The big challenge for online grocery companies on the grand scale, according to Brandon Isner, the head of retail thought leadership for the Americas at CBRE, is going to come down to price in an inflationary environment.
“People don't want to pay for delivery necessarily. They want value,” he said. “So I think that's where a lot of the companies have run into trouble — just paying for the services is something they don't want to do because grocery prices are already rising.”
Compass Vice Chairman Robin Abrams said she expects there will be plenty of uses to pick up where the rapid delivery apps have dropped off.
“There's still new concepts that are coming in and expanding, and all the restaurant operators are still taking advantage of available space,” she said. “I see the whole health and wellness sector continuing to want to expand.”
Rapid delivery isn't especially hard on spaces, Meridian's Famularo said, since it largely involves installed shelving. He is shopping around about a dozen New York City locations once used by quick delivery apps.
“If it can be vented, we turned it into an F&B space. If we can't, we look for one tenant — or we look for options to divide the space,” he said, noting that smoke shops are the latest trend on the retail market.
“There are different options; maybe we can try a SoulCycle or Barry's BootCamp.
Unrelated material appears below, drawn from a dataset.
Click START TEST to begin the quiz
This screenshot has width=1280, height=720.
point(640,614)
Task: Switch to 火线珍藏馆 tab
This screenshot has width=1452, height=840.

That was another trend before Covid. … In any given year, there's two or three trends. Everybody kind of jumps on the bandwagon and drinks the Kool-Aid.”
Manhattan’s retail real estate is showing promising signs of a gradual recovery, with rent prices stabilizing and availability down across several of Manhattan’s most sought-after retail corridors. The focus these days is trying to find users that will serve the neighborhood as opposed to simply paying rent, said Jay Norris, who runs Guesst, a provider of tenant sales data to landlords.
“I think there's a responsibility for a lot of property owners to actually nourish their communities,” he said. “Like Placemaking 101.”
That is going to be the approach at the former Buyk space in Nomad, Compass’ Sonkin said, adding that the focus is now on finding a tenant for the mom-and-pop landlord that will both fit well in the area and remain in the space long-term.
“This space lends itself well to the [The Fashion Institute of Technology] and creative community in Chelsea,” he said. "There are a lot of vintage clothing and secondhand stores on that block. … There's also Goodwill in the area and a few others, so we've had interest.
“We want to focus on the longevity of the tenant.”